Interactive online version: Open In Colab

Sharp Bits

As you have seen in the previous sections CoLA has many useful features for doing large-scale linear algebra operations such as being compatible with PyTorch and JAX or automatically selecting an efficient algorithm for a problem through dispatch. However, all these features come with some unintuitive consequences which we now explain.

Balancing JAX and PyTorch differences

Dynamic slicing

In CoLA we build code that runs in both JAX and PyTorch and therefore we must adhere to several particular rules from each of the frameworks. For example, when using jit or vmap on JAX we cannot return variable sized arrays. This has the negative consequence that iterative algorithms like Lanczos or Arnoldi would have memory requirements proportional to the max_iters. This is the case as even when the algorithm terminates much earlier than max_iters, we cannot return array[:idx] where idx stands for the current iteration.

GPU allocation

Additionally, PyTorch and JAX take completely different strategies for allocating arrays into a GPU. PyTorch expects that the users will explicitly allocate an array via array.to(device) or array.cuda() where, by default, the array would be created on CPU. In contrast, JAX implicitly allocates any array into a GPU if a GPU happens to be available. In principle this is not a huge problem for CoLA, as any LinearOperator would state that it is in the device of the parameters / arrays that originated it. However, the situation becomes more involved when we combine LinearOperators that might not be in the same device. For example, imagine that you have D = cola.ops.Diagonal(torch.ones(N).cuda()), L = cola.ops.Tridiagonal(torch.ones(N-1), torch.ones(N), torch.ones(N-1)) and that you want to combine both as A = 3 * D + L. This would not through any error, but as soon as you do A @ v you would get a device allocation mismatch. Fortunately, in CoLA we can easily circumvent this issue by using A.to(device) as that would pass each of the paramters of the LinearOperator, namely the 3 and the four ones arrays into the device of our choice.

Iterative algorithms

Algorithm’s parameters and defaults

CoLA has several iterative algorithms like CG, GMRES, Lanczos, Arnoldi, LOBPCG or SLQ. This means that each algorithm has its own set of parameters which might not have the same interpretation for each of them. For example, in the context of CG, the tolerance parameter tol is about how small the residual of the linear system is, \(||A x_t - b||\). However, in GMRES, tol refers to the tolerance used as stopping criteria used in the inner call to Arnoldi and therefore, in that context, tol indicates how good is the Arnoldi decomposition of the operator. It is thus important to read the algorithms API to understand the relevance of each parameter.

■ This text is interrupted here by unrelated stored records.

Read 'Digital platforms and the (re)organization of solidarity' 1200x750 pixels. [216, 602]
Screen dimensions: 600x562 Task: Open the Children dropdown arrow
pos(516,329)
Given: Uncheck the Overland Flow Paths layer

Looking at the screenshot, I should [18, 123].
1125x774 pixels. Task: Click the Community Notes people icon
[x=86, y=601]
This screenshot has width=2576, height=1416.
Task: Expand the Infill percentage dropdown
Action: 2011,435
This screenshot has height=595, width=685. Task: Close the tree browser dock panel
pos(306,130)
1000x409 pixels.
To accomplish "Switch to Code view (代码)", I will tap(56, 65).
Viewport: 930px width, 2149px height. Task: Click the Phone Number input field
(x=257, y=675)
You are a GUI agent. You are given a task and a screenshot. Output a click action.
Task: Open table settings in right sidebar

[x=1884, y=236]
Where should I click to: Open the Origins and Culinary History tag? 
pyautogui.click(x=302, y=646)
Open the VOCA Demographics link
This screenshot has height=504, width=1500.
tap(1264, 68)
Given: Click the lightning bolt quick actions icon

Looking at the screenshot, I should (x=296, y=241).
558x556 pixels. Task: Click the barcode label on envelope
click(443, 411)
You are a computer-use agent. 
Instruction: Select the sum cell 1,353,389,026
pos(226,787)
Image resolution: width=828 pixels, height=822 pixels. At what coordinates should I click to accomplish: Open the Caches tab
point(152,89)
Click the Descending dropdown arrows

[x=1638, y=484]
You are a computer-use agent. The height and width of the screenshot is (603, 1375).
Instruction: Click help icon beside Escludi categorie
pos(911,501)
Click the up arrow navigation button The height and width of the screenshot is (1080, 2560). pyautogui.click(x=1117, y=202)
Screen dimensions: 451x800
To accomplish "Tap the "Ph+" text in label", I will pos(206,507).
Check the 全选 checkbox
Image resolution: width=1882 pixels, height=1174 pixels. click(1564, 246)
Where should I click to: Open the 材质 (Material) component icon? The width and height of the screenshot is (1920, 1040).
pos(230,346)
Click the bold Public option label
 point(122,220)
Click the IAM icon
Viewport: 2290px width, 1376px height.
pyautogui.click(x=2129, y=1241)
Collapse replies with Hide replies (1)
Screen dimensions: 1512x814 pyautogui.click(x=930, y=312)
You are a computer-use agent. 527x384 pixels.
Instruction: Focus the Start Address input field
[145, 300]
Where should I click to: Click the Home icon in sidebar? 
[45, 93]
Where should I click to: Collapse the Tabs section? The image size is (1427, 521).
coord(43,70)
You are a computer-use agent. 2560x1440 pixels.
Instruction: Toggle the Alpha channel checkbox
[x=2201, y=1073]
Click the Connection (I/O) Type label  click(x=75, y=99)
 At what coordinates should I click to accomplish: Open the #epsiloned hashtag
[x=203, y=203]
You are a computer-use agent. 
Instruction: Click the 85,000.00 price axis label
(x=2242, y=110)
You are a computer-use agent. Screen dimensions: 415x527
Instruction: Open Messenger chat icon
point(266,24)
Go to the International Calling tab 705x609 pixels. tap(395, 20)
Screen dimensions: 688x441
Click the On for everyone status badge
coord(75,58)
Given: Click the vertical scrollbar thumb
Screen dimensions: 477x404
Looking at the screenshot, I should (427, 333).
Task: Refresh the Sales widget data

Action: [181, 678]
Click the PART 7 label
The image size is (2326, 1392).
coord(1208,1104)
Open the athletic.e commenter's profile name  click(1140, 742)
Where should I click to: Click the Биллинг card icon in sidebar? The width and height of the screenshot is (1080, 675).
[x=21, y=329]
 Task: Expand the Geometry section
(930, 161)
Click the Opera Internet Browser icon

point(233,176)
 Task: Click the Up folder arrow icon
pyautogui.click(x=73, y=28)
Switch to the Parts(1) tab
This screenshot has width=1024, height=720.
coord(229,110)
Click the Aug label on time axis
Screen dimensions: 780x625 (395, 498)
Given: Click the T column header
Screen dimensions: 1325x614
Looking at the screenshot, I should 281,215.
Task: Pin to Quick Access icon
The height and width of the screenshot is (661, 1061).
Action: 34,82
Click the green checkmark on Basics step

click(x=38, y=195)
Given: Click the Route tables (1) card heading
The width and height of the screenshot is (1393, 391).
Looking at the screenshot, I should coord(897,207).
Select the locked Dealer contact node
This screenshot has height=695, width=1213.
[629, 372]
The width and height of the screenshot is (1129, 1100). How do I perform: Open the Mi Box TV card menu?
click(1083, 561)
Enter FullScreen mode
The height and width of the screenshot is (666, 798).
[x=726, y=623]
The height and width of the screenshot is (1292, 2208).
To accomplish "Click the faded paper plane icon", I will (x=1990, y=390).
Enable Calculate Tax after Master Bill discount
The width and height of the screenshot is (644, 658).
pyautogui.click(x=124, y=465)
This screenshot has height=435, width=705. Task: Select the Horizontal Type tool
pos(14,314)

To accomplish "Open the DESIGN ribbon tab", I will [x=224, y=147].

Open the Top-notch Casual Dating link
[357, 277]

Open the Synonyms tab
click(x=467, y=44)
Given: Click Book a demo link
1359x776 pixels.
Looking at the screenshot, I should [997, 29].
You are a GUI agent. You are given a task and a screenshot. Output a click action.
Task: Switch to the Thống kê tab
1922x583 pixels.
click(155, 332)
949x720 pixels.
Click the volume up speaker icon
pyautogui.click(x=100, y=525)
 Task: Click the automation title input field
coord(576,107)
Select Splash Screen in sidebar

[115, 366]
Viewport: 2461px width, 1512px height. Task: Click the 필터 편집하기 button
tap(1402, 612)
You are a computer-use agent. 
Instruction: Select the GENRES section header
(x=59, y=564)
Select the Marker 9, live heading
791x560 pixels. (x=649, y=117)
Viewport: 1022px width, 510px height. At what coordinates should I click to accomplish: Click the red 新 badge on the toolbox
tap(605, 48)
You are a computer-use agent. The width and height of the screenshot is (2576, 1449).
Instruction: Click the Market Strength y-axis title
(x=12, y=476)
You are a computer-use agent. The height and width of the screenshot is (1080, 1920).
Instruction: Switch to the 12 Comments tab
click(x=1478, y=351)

Moreover, we have selected a set of defaults for each algorithm that have shown good performance across the applications that were we have used CoLA. Yet, a good default for an algorithm in a certain application might not translate into a good default for another application. For example, when training Neural PDEs it is common to set the tolerance of CG to tol=1e-7. In contrast, when using CG to train Gaussian processes the tolerances used are on the order of tol=1 and asking for a lower tolerance does not result in any clear performance benefit.

Relative tolerances

Currently CoLA uses absolute tolerances as stopping criteria. This is not ideal as setting a small tolerance in a large problem might be an unreasonable stopping criteria to meet and therefore we are guaranteeing that the algorithm will always run its max_iters. We are on the process of changing the tolerances to a relative criteria.

Conditioning of linear systems

The number of iterations that it takes for an iterative solver like CG or GMRES usually scales with the conditioning of the underlying matrix. This means that even for two matrices of the same size, if one has a bad condition number and the other does not, then for the former matrix the iterative solver would take many iterations to converge and just a few for the latter case.

Tracking dispatch

Right now it is not immediate know what dispatch rules or algorithms are being called on an complex operator that combines different structures at different sizes. For example, when decomposing the operator one part might call a dense solver while the remaining parts call an iterative solver. We already have a preliminary tracker that logs which dispatch rules are called but we are improving this tool.

Coming Soon

Below is a list of features that we are currently working on incorporating. #### Dtype allocation Just as we do A.to(device) to place the LinearOperator into the device of our choice, we are also currently working on having the to() method also place the LinearOperator into the dtype of our choice in order to match the behaviour that we have in PyTorch.

Changing algorithm’s defaults

Given that a good default for an algorithm in a certain application might not be a good default for another, we are planning on adding a feature to allow the user to change the defaults of certain algorithms to a different value. We are thinking of exploring something similar to matplotlib.pyplot.rc.